Officiellement, convoqué dans le cadre de la reddition des comptes, des fonds secrets, pour lesquels il avait renoncé à en conserver les clés, le docteur Choguel MAIGA et ses anciens collaborateurs, ont été déférés 12 août 2025, en garde à vue au Pôle économique et financier de Bamako, pour des allégations «d’atteintes aux biens publics, de faux usage de faux et atteinte aux biens publics» ; cette détention, après 48 heures, comme si l’on s’y attendait, s’est terminée par un mandat de dépôt. Choguel, dans cette épreuve est resté d’une grande dignité. Serein, il estime qu’un homme politique, face à l’adversité, doit s’attendre à tout, y compris la prison et la mort. «Ils ont commis l’irréparable» a-t-il lâché. Homme d’Etat malien, Choguel a désormais accédé à une stature internationale, incontestable. En dépit de la vague d’attentats terroristes, la couverture médiatique sur l’arrestation de Choguel est impressionnante. Macky SALL et Tidjane THIAM se sont enfuis de leur pays, mais jadis, Ousmane SONKO avait eu le courage de rester au Sénégal, et cela a fini par payer.
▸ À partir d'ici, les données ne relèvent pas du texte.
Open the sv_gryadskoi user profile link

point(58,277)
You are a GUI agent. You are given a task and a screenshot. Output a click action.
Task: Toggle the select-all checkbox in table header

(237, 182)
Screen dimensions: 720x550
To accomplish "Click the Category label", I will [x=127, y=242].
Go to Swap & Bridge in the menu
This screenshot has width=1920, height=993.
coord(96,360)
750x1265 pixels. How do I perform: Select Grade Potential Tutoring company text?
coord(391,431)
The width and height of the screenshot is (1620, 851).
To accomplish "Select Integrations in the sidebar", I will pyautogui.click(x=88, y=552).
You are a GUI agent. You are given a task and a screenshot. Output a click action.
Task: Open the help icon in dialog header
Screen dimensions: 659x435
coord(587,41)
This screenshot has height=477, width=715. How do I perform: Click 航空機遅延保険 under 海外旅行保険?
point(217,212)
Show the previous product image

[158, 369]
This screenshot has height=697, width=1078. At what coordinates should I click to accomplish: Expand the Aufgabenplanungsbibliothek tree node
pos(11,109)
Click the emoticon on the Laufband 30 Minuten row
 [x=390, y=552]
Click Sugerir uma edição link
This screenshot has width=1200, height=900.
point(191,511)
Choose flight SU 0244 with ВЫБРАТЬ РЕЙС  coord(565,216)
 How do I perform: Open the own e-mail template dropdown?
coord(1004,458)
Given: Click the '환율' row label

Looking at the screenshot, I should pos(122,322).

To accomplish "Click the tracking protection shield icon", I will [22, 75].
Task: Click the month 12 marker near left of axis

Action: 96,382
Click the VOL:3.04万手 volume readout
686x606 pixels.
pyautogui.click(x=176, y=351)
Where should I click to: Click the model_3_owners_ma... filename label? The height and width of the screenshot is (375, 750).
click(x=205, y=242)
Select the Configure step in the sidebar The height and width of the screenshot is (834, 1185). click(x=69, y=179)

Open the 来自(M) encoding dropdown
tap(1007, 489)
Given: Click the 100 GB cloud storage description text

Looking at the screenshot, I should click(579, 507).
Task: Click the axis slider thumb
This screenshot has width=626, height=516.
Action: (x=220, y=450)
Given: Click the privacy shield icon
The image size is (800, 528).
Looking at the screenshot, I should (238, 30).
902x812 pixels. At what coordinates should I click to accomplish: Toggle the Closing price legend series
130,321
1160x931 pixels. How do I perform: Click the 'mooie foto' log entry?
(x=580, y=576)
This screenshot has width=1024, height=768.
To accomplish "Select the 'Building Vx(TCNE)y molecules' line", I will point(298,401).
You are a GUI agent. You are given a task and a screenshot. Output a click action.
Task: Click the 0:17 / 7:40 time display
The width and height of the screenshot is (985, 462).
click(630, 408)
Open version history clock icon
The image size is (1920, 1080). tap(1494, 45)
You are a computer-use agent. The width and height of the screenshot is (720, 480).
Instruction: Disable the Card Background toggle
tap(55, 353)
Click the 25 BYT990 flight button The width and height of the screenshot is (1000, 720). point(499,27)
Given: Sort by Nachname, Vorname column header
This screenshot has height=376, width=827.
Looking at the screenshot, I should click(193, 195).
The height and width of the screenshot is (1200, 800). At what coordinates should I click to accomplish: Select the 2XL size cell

En réalité, cette arrestation de Choguel est liée au fait que la junte militaire, dans sa dérive dictatoriale, a renoncé à appliquer la nouvelle Constitution et surtout la transition vers un gouvernement civil et démocratique. Le docteur Choguel MAIGA, une haute morale et politique, d’une grande probité, intégrité, gêne les militaires maliens dans leur dérive dictatoriale et répressive ; il est resté la seule personnalité politique qui fait de l’ombre aux militaires. En effet, il n’a échappé à personne que ces temps-ci, après les manifestations des jeunes contre la dissolution des partis politiques, dans une paranoïa du complot, une vague d’arrestation a sévi au Mali, concernant notamment de hauts dignitaires militaires.
Initialement, le général Assimi GOITA, chef de la junte militaire, qui avait voté, par référendum, une nouvelle Constitution le 18 juin 2023, vers un régime présidentiel, et donc démocratique. En particulier, le président de la République est élu, pour «un mandat de cinq ans, au suffrage universel direct. Il n’est rééligible qu’une fois» prescrit l’article 48.
Par ailleurs, dans cette apparente volonté pour la démocratie, un régime civil, la junte militaire avait validé un calendrier de transition : le 31 octobre 2021 tenue d’une élection référendaire ; et le 26 décembre 2021, élections des conseillers communaux, régionaux, et du district de Bamako. Élections présidentielles et législatives couplées : 1er tour le 27 février 2022, et second tour les 13 et 20 mars 2022. Cette transition a été reportée au 26 mars 2024.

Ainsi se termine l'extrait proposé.